## Work task
Every entry must be given again exactly.

+++

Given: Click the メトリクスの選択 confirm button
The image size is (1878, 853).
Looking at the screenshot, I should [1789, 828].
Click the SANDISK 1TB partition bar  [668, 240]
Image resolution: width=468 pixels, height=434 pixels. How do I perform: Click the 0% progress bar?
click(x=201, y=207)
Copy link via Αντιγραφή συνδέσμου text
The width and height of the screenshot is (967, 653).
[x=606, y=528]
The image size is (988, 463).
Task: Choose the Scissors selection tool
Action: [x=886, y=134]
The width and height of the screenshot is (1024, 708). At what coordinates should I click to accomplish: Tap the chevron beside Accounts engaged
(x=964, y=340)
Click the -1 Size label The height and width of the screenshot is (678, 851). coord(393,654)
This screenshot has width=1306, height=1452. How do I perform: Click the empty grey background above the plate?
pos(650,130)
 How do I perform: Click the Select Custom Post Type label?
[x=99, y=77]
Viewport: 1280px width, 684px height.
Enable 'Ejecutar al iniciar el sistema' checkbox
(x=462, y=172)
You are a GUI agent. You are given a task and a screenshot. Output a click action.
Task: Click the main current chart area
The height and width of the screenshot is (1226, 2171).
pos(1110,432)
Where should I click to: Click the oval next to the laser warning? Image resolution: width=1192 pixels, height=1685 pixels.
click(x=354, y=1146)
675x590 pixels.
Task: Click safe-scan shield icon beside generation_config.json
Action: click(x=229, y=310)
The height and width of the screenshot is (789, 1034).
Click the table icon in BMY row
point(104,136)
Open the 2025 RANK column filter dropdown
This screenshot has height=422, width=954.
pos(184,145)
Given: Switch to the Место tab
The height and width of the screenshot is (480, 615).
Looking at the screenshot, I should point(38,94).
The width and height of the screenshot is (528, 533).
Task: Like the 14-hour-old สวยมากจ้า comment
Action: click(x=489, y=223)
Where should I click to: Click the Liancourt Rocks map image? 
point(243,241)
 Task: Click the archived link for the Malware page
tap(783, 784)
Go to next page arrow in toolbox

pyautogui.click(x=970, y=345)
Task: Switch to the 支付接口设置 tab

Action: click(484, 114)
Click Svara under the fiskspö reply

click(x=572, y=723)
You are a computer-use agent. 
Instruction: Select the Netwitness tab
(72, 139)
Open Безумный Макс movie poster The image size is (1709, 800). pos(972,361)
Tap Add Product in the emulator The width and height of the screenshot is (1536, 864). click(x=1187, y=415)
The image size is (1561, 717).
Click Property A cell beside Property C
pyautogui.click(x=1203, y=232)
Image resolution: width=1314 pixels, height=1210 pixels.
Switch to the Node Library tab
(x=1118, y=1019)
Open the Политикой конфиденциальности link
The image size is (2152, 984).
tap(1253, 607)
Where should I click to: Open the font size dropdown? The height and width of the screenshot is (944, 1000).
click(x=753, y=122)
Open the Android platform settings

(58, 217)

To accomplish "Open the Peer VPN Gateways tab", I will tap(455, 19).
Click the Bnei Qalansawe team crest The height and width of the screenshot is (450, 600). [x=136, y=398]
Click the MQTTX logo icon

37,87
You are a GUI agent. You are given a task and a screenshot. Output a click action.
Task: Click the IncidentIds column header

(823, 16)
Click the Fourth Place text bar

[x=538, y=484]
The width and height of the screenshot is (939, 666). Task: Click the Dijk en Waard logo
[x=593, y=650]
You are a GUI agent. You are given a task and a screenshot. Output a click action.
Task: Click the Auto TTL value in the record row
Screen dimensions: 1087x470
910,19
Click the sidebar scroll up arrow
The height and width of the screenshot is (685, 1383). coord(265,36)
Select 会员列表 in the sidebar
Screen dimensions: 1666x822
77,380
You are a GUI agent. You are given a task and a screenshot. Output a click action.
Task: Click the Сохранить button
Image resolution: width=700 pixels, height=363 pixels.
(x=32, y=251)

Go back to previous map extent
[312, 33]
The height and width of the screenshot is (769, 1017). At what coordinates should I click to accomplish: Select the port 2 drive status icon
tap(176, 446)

+++

## Answer space
Given: Click the メトリクスの選択 confirm button
The image size is (1878, 853).
Looking at the screenshot, I should [1789, 828].
Click the SANDISK 1TB partition bar  [668, 240]
Image resolution: width=468 pixels, height=434 pixels. How do I perform: Click the 0% progress bar?
click(x=201, y=207)
Copy link via Αντιγραφή συνδέσμου text
The width and height of the screenshot is (967, 653).
[x=606, y=528]
The image size is (988, 463).
Task: Choose the Scissors selection tool
Action: [x=886, y=134]
The width and height of the screenshot is (1024, 708). At what coordinates should I click to accomplish: Tap the chevron beside Accounts engaged
(x=964, y=340)
Click the -1 Size label The height and width of the screenshot is (678, 851). coord(393,654)
This screenshot has width=1306, height=1452. How do I perform: Click the empty grey background above the plate?
pos(650,130)
 How do I perform: Click the Select Custom Post Type label?
[x=99, y=77]
Viewport: 1280px width, 684px height.
Enable 'Ejecutar al iniciar el sistema' checkbox
(x=462, y=172)
You are a GUI agent. You are given a task and a screenshot. Output a click action.
Task: Click the main current chart area
The height and width of the screenshot is (1226, 2171).
pos(1110,432)
Where should I click to: Click the oval next to the laser warning? Image resolution: width=1192 pixels, height=1685 pixels.
click(x=354, y=1146)
675x590 pixels.
Task: Click safe-scan shield icon beside generation_config.json
Action: click(x=229, y=310)
The height and width of the screenshot is (789, 1034).
Click the table icon in BMY row
point(104,136)
Open the 2025 RANK column filter dropdown
This screenshot has height=422, width=954.
pos(184,145)
Given: Switch to the Место tab
The height and width of the screenshot is (480, 615).
Looking at the screenshot, I should point(38,94).
The width and height of the screenshot is (528, 533).
Task: Like the 14-hour-old สวยมากจ้า comment
Action: click(x=489, y=223)
Where should I click to: Click the Liancourt Rocks map image? 
point(243,241)
 Task: Click the archived link for the Malware page
tap(783, 784)
Go to next page arrow in toolbox

pyautogui.click(x=970, y=345)
Task: Switch to the 支付接口设置 tab

Action: click(484, 114)
Click Svara under the fiskspö reply

click(x=572, y=723)
You are a computer-use agent. 
Instruction: Select the Netwitness tab
(72, 139)
Open Безумный Макс movie poster The image size is (1709, 800). pos(972,361)
Tap Add Product in the emulator The width and height of the screenshot is (1536, 864). click(x=1187, y=415)
The image size is (1561, 717).
Click Property A cell beside Property C
pyautogui.click(x=1203, y=232)
Image resolution: width=1314 pixels, height=1210 pixels.
Switch to the Node Library tab
(x=1118, y=1019)
Open the Политикой конфиденциальности link
The image size is (2152, 984).
tap(1253, 607)
Where should I click to: Open the font size dropdown? The height and width of the screenshot is (944, 1000).
click(x=753, y=122)
Open the Android platform settings

(58, 217)

To accomplish "Open the Peer VPN Gateways tab", I will tap(455, 19).
Click the Bnei Qalansawe team crest The height and width of the screenshot is (450, 600). [x=136, y=398]
Click the MQTTX logo icon

37,87
You are a GUI agent. You are given a task and a screenshot. Output a click action.
Task: Click the IncidentIds column header

(823, 16)
Click the Fourth Place text bar

[x=538, y=484]
The width and height of the screenshot is (939, 666). Task: Click the Dijk en Waard logo
[x=593, y=650]
You are a GUI agent. You are given a task and a screenshot. Output a click action.
Task: Click the Auto TTL value in the record row
Screen dimensions: 1087x470
910,19
Click the sidebar scroll up arrow
The height and width of the screenshot is (685, 1383). coord(265,36)
Select 会员列表 in the sidebar
Screen dimensions: 1666x822
77,380
You are a GUI agent. You are given a task and a screenshot. Output a click action.
Task: Click the Сохранить button
Image resolution: width=700 pixels, height=363 pixels.
(x=32, y=251)

Go back to previous map extent
[312, 33]
The height and width of the screenshot is (769, 1017). At what coordinates should I click to accomplish: Select the port 2 drive status icon
tap(176, 446)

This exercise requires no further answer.